On the one hand, you can take any object, and present it with choices, record what it actually does, and try to represent the pattern of its choices AS IF its internal architecture was generating all possible actions, evaluating them with a utility-function-module, and then taking the action with the highest utility in this situation. Call this the "observational" utility function.
On the other hand, you can build entities that do in fact have utility-function-modules as part of their internal architecture, either a single black box (as in some current AI architectures), or as some more subtle design parameter. Call this the "architectural utility function".
However, entities with an explicit utility function component have a failure mode, so-called "wireheading". If some industrial accident occurred and drove a spike into its brain, the output of the utility function module might be "fail high" and cause the entity to do nothing, or nothing except pursue similar industrial accidents. More subtle, distributed utility function modules would require more subtle, "lucky" industrial accidents, but the failure mode is still there.
Now, if you consider industrial accidents to be a form of stimulus, and you take an entity with a utility-function component, and try to compute its observational utility function, you will find that the observational utility function differs from the designed utility function - specifically, it pursues certain "wireheading" stimuli, even though those are not part of the designed utility function.

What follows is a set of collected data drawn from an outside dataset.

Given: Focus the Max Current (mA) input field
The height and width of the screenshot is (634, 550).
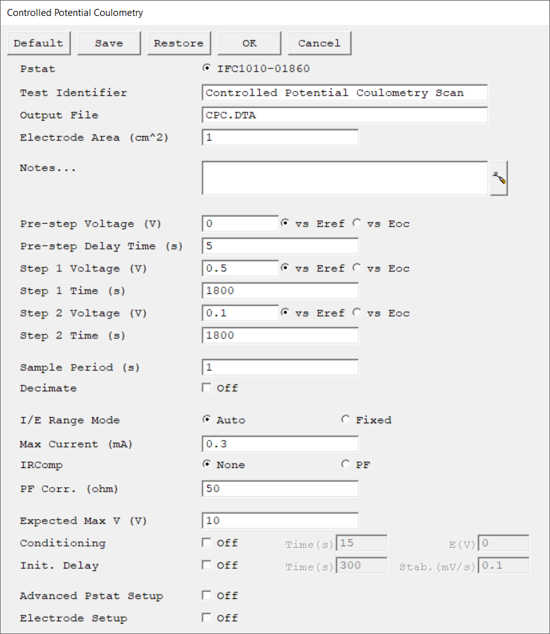Looking at the screenshot, I should 280,444.

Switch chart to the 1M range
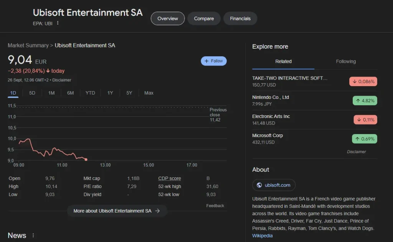click(x=51, y=93)
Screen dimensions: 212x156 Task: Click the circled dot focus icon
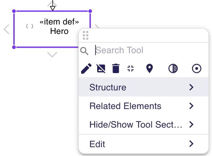tap(197, 69)
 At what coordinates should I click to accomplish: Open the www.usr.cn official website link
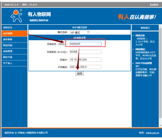pyautogui.click(x=153, y=133)
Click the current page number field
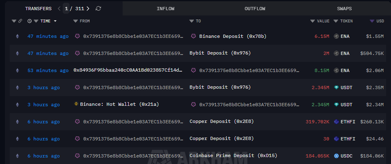 [66, 8]
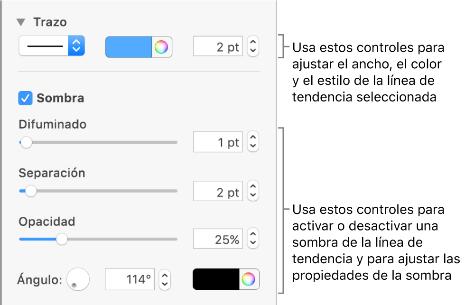Image resolution: width=465 pixels, height=305 pixels.
Task: Click the stroke width 2 pt field
Action: (218, 46)
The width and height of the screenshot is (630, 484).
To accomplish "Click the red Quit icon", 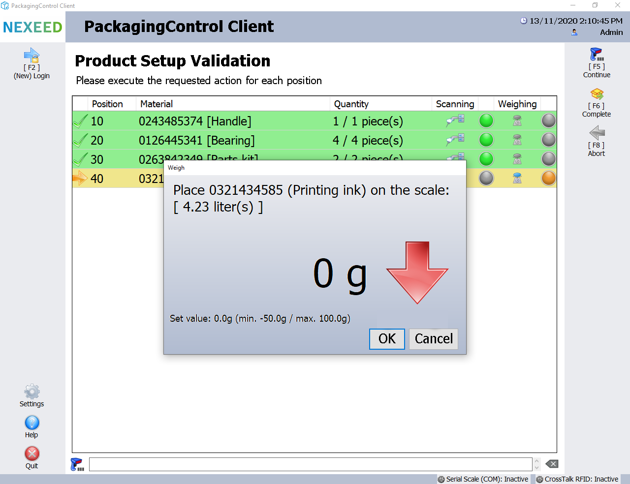I will [32, 454].
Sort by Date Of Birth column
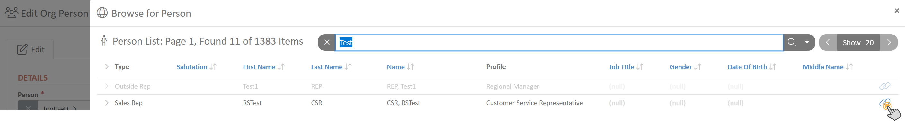905x121 pixels. tap(752, 67)
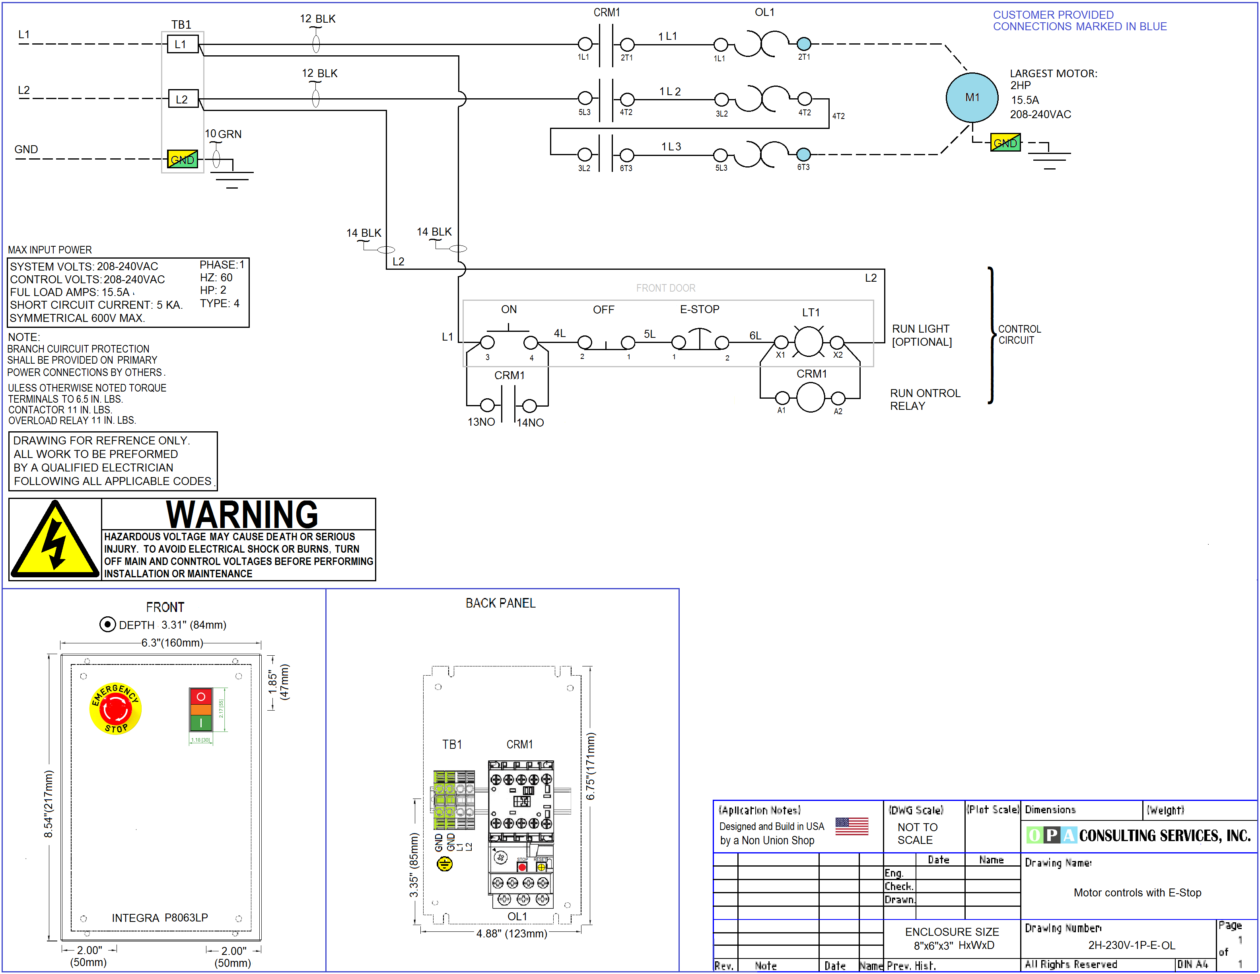
Task: Select the CRM1 run control relay coil
Action: (810, 398)
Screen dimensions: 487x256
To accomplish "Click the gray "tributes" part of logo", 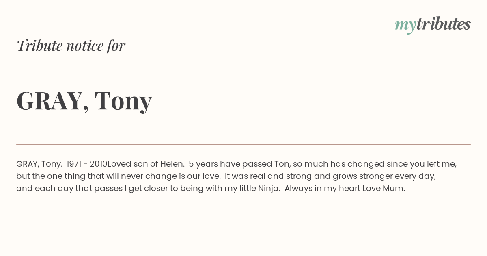I will 443,24.
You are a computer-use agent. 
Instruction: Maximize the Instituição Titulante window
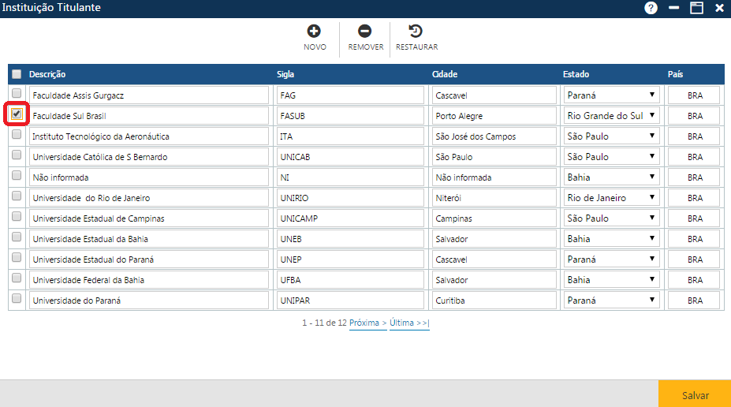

If you insist on using observational utility, then wireheading is meaningless; for example, addicted humans want addictive substances, and that's simply part of their utility function. However, I suggest that this is actually an argument against using observational utility. In order to design minds that are resistant to wireheading, we should use the (admittedly fuzzy) concept of "architectural utility" - meaning the output of utility function modules, even though that means that we can no longer say that a (for example) paperclip maximizer necessarily maximizes paperclips. It might try to maximize paperclips but routinely fail, and that pattern of behavior might be characterizable using a different, observational utility function something like "maximize paperclip-making attempts".
bentarm writes:
I'm just echoing everyone else here, but I don't understand why the AI would do anything at all other than just immediately find the INT_MAX utility and halt - you can't put intermediate problems with some positive utility because the AI is smarter than you and will immediately devote all its energy to finding INT_MAX.
Now, this is in response to a proposed AI who gets maximum utility when inside its box. Such an AI would effectively be a utility junkie, unable to abandon its addiction and, consequently, unable to do much of anything.
(EDIT: this is a misunderstanding of the original idea by jimrandomh. See comment here.)
However, doesn't the same argument apply to any AI? Under the supposition that it would be able to modify its own source code, the quickest and easiest way to maximize utility would be to simply set its utility function to infinity (or whatever the maximum is) and then halt. Are there ways around this? It seems to me that any AI will need to be divided against itself if it's ever going to get anything done, but maybe I'm missing something?